### Dataset content ###

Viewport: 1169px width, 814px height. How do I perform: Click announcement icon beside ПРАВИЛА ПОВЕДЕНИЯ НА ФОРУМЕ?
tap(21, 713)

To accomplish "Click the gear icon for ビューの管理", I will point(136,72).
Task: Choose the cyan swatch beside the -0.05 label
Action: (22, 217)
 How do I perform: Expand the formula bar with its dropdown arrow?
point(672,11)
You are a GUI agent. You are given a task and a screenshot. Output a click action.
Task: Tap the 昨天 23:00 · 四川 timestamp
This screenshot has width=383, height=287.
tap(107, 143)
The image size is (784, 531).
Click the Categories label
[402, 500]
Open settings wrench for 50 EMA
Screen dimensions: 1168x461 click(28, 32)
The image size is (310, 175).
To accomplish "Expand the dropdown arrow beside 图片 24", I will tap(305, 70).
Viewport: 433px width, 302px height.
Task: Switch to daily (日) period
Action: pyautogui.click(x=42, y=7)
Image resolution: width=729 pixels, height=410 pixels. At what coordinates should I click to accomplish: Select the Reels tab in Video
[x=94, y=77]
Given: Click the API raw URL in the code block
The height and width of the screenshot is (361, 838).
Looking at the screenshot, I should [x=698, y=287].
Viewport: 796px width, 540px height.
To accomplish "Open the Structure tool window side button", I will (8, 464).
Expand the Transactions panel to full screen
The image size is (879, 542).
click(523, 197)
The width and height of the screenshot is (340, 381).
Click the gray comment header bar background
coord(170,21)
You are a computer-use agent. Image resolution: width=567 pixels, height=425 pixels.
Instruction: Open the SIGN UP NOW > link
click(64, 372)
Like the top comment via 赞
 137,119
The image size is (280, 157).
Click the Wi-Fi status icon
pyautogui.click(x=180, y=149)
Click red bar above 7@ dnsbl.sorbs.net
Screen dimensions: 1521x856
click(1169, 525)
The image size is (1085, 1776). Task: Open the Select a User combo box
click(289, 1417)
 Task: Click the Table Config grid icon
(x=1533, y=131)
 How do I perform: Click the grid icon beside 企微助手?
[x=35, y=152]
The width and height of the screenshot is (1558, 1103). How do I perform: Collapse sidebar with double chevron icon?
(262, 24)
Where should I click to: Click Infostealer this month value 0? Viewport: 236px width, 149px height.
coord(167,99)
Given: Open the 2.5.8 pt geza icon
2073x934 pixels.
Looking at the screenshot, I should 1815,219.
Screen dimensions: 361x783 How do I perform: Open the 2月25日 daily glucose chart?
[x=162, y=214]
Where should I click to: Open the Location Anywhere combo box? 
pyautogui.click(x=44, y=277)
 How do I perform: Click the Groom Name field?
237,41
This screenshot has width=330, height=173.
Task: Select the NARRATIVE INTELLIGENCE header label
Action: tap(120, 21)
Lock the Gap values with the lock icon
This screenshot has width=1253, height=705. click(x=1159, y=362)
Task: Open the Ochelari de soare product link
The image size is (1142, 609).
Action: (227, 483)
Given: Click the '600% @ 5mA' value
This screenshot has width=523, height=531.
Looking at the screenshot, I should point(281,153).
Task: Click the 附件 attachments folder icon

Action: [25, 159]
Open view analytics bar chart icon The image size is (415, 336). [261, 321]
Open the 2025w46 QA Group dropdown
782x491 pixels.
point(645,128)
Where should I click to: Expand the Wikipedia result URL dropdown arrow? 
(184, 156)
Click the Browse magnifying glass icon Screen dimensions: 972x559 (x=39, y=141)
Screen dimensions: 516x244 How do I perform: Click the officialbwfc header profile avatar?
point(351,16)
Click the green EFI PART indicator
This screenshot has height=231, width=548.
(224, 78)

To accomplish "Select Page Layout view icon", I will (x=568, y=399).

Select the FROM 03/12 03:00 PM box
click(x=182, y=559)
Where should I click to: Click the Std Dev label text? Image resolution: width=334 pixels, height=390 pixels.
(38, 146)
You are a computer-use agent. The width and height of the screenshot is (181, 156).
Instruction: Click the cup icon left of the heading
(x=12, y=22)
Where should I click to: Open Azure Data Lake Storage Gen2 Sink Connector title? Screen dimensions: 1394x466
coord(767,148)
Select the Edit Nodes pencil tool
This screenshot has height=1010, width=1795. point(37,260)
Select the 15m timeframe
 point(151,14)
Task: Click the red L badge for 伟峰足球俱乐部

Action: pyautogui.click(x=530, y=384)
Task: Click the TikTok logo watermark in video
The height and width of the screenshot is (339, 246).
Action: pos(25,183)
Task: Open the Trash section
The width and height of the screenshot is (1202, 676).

###

■ Do this
Update the records by replacing every "The image size is" with "The screenshot size is", leaving everything else unchanged.

■ Written answer
Viewport: 1169px width, 814px height. How do I perform: Click announcement icon beside ПРАВИЛА ПОВЕДЕНИЯ НА ФОРУМЕ?
tap(21, 713)

To accomplish "Click the gear icon for ビューの管理", I will point(136,72).
Task: Choose the cyan swatch beside the -0.05 label
Action: (22, 217)
 How do I perform: Expand the formula bar with its dropdown arrow?
point(672,11)
You are a GUI agent. You are given a task and a screenshot. Output a click action.
Task: Tap the 昨天 23:00 · 四川 timestamp
This screenshot has width=383, height=287.
tap(107, 143)
The screenshot size is (784, 531).
Click the Categories label
[402, 500]
Open settings wrench for 50 EMA
Screen dimensions: 1168x461 click(28, 32)
The screenshot size is (310, 175).
To accomplish "Expand the dropdown arrow beside 图片 24", I will tap(305, 70).
Viewport: 433px width, 302px height.
Task: Switch to daily (日) period
Action: pyautogui.click(x=42, y=7)
Image resolution: width=729 pixels, height=410 pixels. At what coordinates should I click to accomplish: Select the Reels tab in Video
[x=94, y=77]
Given: Click the API raw URL in the code block
The height and width of the screenshot is (361, 838).
Looking at the screenshot, I should [x=698, y=287].
Viewport: 796px width, 540px height.
To accomplish "Open the Structure tool window side button", I will (8, 464).
Expand the Transactions panel to full screen
The screenshot size is (879, 542).
click(523, 197)
The width and height of the screenshot is (340, 381).
Click the gray comment header bar background
coord(170,21)
You are a computer-use agent. Image resolution: width=567 pixels, height=425 pixels.
Instruction: Open the SIGN UP NOW > link
click(64, 372)
Like the top comment via 赞
 137,119
The screenshot size is (280, 157).
Click the Wi-Fi status icon
pyautogui.click(x=180, y=149)
Click red bar above 7@ dnsbl.sorbs.net
Screen dimensions: 1521x856
click(1169, 525)
The screenshot size is (1085, 1776). Task: Open the Select a User combo box
click(289, 1417)
 Task: Click the Table Config grid icon
(x=1533, y=131)
 How do I perform: Click the grid icon beside 企微助手?
[x=35, y=152]
The width and height of the screenshot is (1558, 1103). How do I perform: Collapse sidebar with double chevron icon?
(262, 24)
Where should I click to: Click Infostealer this month value 0? Viewport: 236px width, 149px height.
coord(167,99)
Given: Open the 2.5.8 pt geza icon
2073x934 pixels.
Looking at the screenshot, I should 1815,219.
Screen dimensions: 361x783 How do I perform: Open the 2月25日 daily glucose chart?
[x=162, y=214]
Where should I click to: Open the Location Anywhere combo box? 
pyautogui.click(x=44, y=277)
 How do I perform: Click the Groom Name field?
237,41
This screenshot has width=330, height=173.
Task: Select the NARRATIVE INTELLIGENCE header label
Action: tap(120, 21)
Lock the Gap values with the lock icon
This screenshot has width=1253, height=705. click(x=1159, y=362)
Task: Open the Ochelari de soare product link
The screenshot size is (1142, 609).
Action: (227, 483)
Given: Click the '600% @ 5mA' value
This screenshot has width=523, height=531.
Looking at the screenshot, I should point(281,153).
Task: Click the 附件 attachments folder icon

Action: [25, 159]
Open view analytics bar chart icon The screenshot size is (415, 336). [261, 321]
Open the 2025w46 QA Group dropdown
782x491 pixels.
point(645,128)
Where should I click to: Expand the Wikipedia result URL dropdown arrow? 
(184, 156)
Click the Browse magnifying glass icon Screen dimensions: 972x559 (x=39, y=141)
Screen dimensions: 516x244 How do I perform: Click the officialbwfc header profile avatar?
point(351,16)
Click the green EFI PART indicator
This screenshot has height=231, width=548.
(224, 78)

To accomplish "Select Page Layout view icon", I will (x=568, y=399).

Select the FROM 03/12 03:00 PM box
click(x=182, y=559)
Where should I click to: Click the Std Dev label text? Image resolution: width=334 pixels, height=390 pixels.
(38, 146)
You are a computer-use agent. The width and height of the screenshot is (181, 156).
Instruction: Click the cup icon left of the heading
(x=12, y=22)
Where should I click to: Open Azure Data Lake Storage Gen2 Sink Connector title? Screen dimensions: 1394x466
coord(767,148)
Select the Edit Nodes pencil tool
This screenshot has height=1010, width=1795. point(37,260)
Select the 15m timeframe
 point(151,14)
Task: Click the red L badge for 伟峰足球俱乐部

Action: pyautogui.click(x=530, y=384)
Task: Click the TikTok logo watermark in video
The height and width of the screenshot is (339, 246).
Action: pos(25,183)
Task: Open the Trash section
The width and height of the screenshot is (1202, 676).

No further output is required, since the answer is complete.